The distinction between stat data.frame and track data.frame becomes obsolete in case of one time imaging experiments as summarizing the data of one cell of one frame by cell ID results in exactly the same data. Therefore the slot $stat of cypro objects deriving from one time imaging experiments is going to be empty. This might sound obvious. However, many function descriptions refer to variables as either stat variables or track variables. Just keep in mind that in case of one time imaging experiments stat- and track variables can be thought of as interchangeable. Clustering and correlation, for instance, will use the track data because every observation can be identified by only the cell ID as the frame number is always 1.

4. Multiple phases

Most time lapse experiments are set up in way that different wells feature different conditions with the goal the characterize the features of cells under different conditions. Some experiment designs include changing conditions over time. This is if, for instance, if all wells start with no condition at all (Control). Then after some time wells are treated with different compounds while the imaging process continues. After another period of time the wells again are treated with certain compounds. This experiment design contains multiple phases. Only one cypro object is needed to contain the data but each phase is handled separately. If your experiment design includes several phases you have to make use of the argument phase whenever you use a function.

This cypro object has been initiated during the tutorials on how to design an experiment, load data and process data. The design includes two phases as the treatment started after the seventeenth frame.

printSummary(object)

## An object of class 'cypro'.
## 
## Name: TMZ + LY34
## Type: Time Lapse
## Number of Cells: 8407
## Conditions:
##  First phase: 'Ctrl'
##  Second phase: 'Ctrl', 'LY(1uM)', 'TMZ(100uM)' and 'TMZ(100uM)+LY(1uM)'
## Cell Lines: '168', '233' and 'GSC'
## Well Plates: 'green'
## No variables sets have been defined yet.

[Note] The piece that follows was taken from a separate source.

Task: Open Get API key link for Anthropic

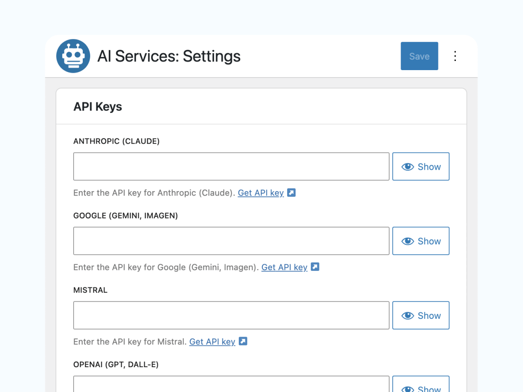Action: 261,193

plotBoxplot(object, variables = "mean_speed", across = "condition", phase = 1)

plotBoxplot(object, variables = "mean_speed", across = "condition", phase = 2)

Instead of specifying the phase of interest every time you use a function you can set the phase that is currently of interest as the default by using adjustDefaultInstructions(). As mentioned later cypro objects carry the default input of recurring arguments. Therefore, if you are currently analyzing cells during the second phase you can set the default accordingly instead of denoting it every time.

object <- adjustDefaultInstructions(object, phase = 1)

# argument phase does not need to be specified
plotBoxplot(object, variables = "mean_speed", across = "condition")

object <- adjustDefaultInstructions(object, phase = 2)

# argument phase does not need to be specified
plotBoxplot(object, variables = "mean_speed", across = "condition")

What has been denoted as the default is only used if the argument of the function is not specified. If you set the default to phase = 2 you can still plot data of the another phase without using adjustDefaultInstructions() by simply specifying argument phase of the used function.

If your experiment design does not contain several phases the phase-argument is ignored.